The history of the educational facilities of this village go back to the spring of 1834, when the first schoolhouse for the Gun Plains neighborhood was built on section 20. A log structure, such as was common at the time, this "Gun Plains schoolhouse" was the meeting place for the early Baptists and Congregationalists as well as the first educational center. Miss Sabra Ives, who afterwards married Dr. L. B. Coates, the first schoolmaster and long a prominent citizen of Otsego, taught the first term of school, the first teacher employed being unable to carry on her duties on account of illness.

When the school system, elsewhere described. was formulated by the first state government, the school commissioners elected for the township in 1837 met in September of that year and divided the town into nine districts. Districts 2 and 3, which were consolidated in February, 1841, as district No. 2, contained originally the territory embracing the present village corporation, namely, sections 28, 29, 30, 31, 32, 33. For several years the school population in this area was found on the north side of the river, and in 1838 the apportionment of school money was made to only ten children of school age in this district. At the same time there were nineteen school children in district No. 4, in which was located the old Gun Plains schoolhouse, while in district No. 1, in the Silver Creek neighborhood, were twenty-three of school age. District No. 2 had twenty-five pupils in 1843, which showed a relatively larger increase than in the adjoiing districts just mentioned.

The first red schoolhouse was built about 1843, and stood where Dr. Woolsey's house now stands. It was a small frame struture used for schools during the week, for religious services on Sunday, and publi meetings, such as singing-schools, spelling-schools and school-meetings on appointed evenings.

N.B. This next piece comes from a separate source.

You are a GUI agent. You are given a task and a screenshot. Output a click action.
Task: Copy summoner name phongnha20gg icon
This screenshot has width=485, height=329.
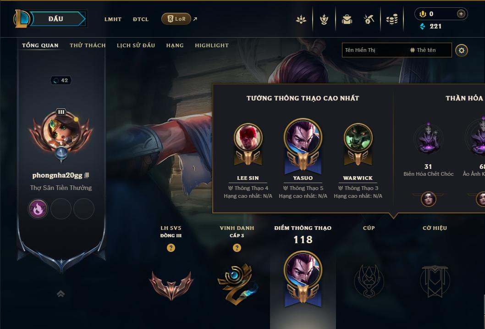click(87, 175)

Some time about 1855 the white school house, then a one story building, was constructed, and the old red building was moved down Allegan street, and still exists as a part of the house owned by Mrs. George A. Brown. The Junction, as it was then called, grew so rapidly that in the late fifties or early sixties a second story was added to the white building, and two departments were organized. In 1867 the small building now used for office at the Dewey livery barn, was built beside the white building for the primary pupils and there existed the primary, intermediate and grammar departments. In two more years the intermediate was divided and a grade was seated in a room of the present opera house.

After much deliberation and frequent calls for special school meetings the present brick building in the southeast part of the village was completed and occupied in September of 1870. The south projection was extended in the year 1886, the amount of contract being $1,574.28. It seemed then that there would be sufficient room for years to come, but at this writing the demand is "more room." The present valuation of the school property is $20,000. Leading citizens whose names appear in the records are Giles Sherwood, J.W. Hicks, George Mills, J.V. Rogers, George H. Anderson, A.H. Hill, N.P. Kellogg and O.J. Woodard. It is a matter of interest to find the records full and carefully recorded during the administration of Mr. Woodard, he having been continued on the board for twenty-seven years.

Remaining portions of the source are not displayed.